§ PROBLEM TO WORK ON
Copy out precisely the lines of the material that follows, beginning with the line containing "Select the Electronics" and ending with its last line; exclude pictures.

---- SOURCE DATA

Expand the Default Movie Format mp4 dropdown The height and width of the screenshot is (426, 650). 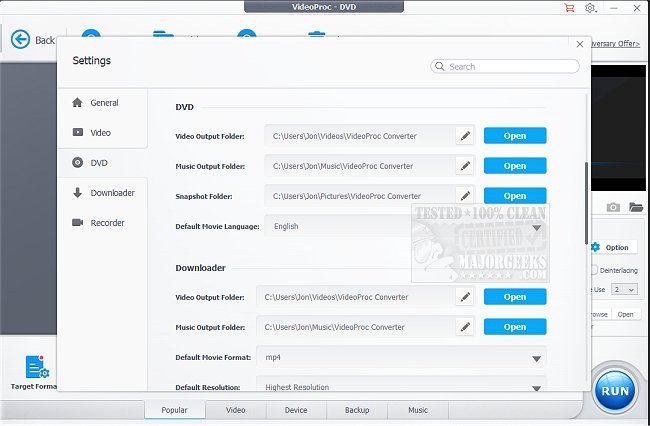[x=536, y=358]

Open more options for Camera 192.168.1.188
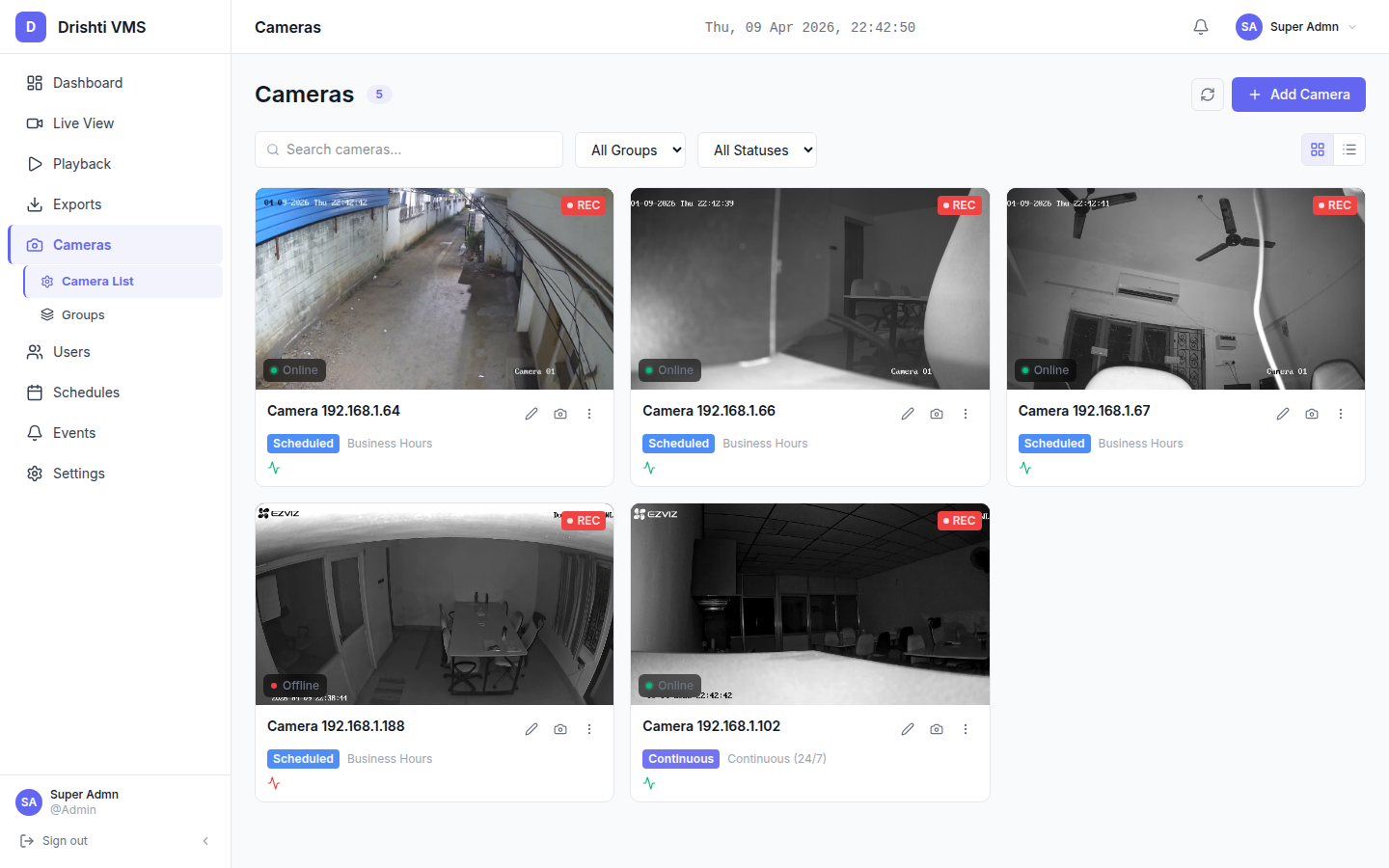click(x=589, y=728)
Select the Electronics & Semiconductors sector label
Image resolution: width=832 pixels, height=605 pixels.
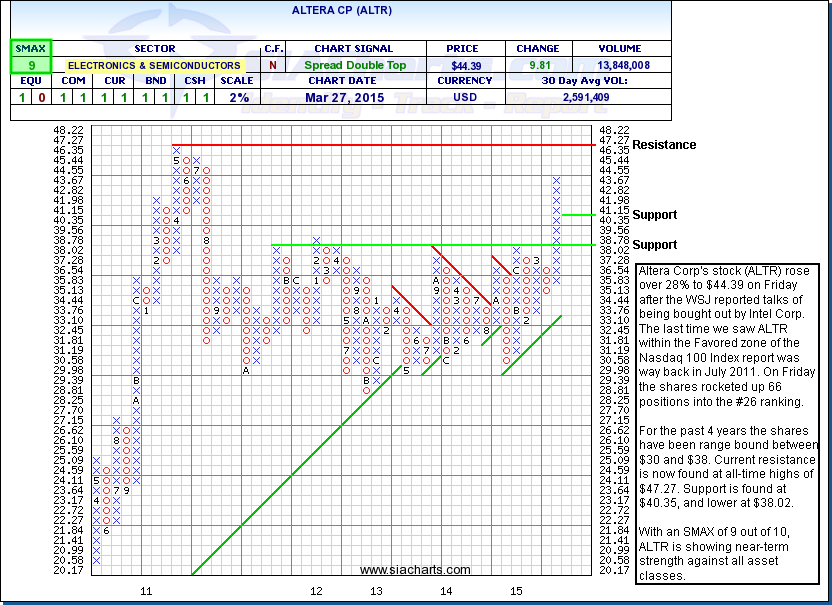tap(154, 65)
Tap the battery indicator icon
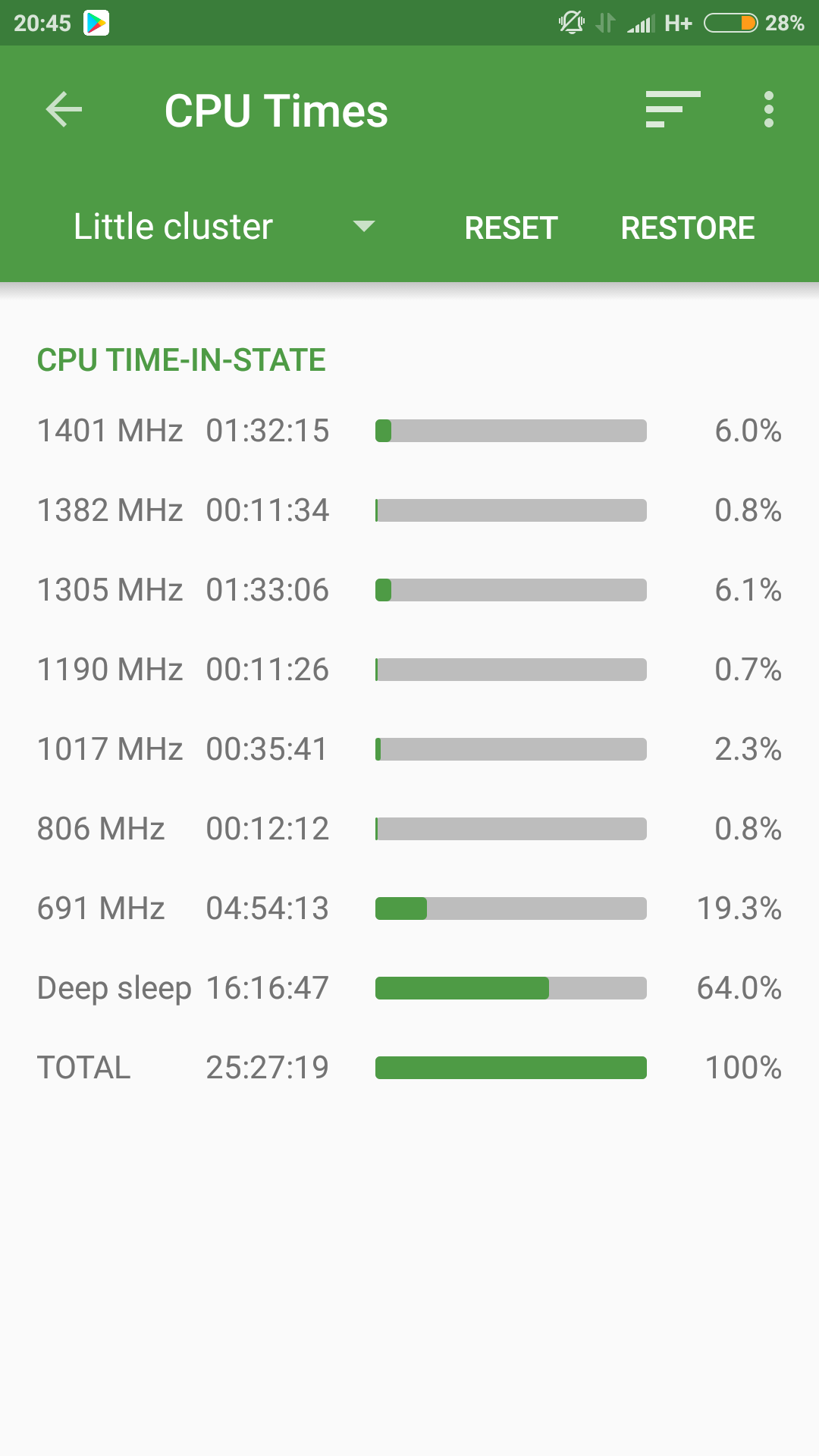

--------

§ REPLY TO THE EXERCISE
Select the Electronics & Semiconductors sector label
Image resolution: width=832 pixels, height=605 pixels.
tap(154, 65)
Tap the battery indicator icon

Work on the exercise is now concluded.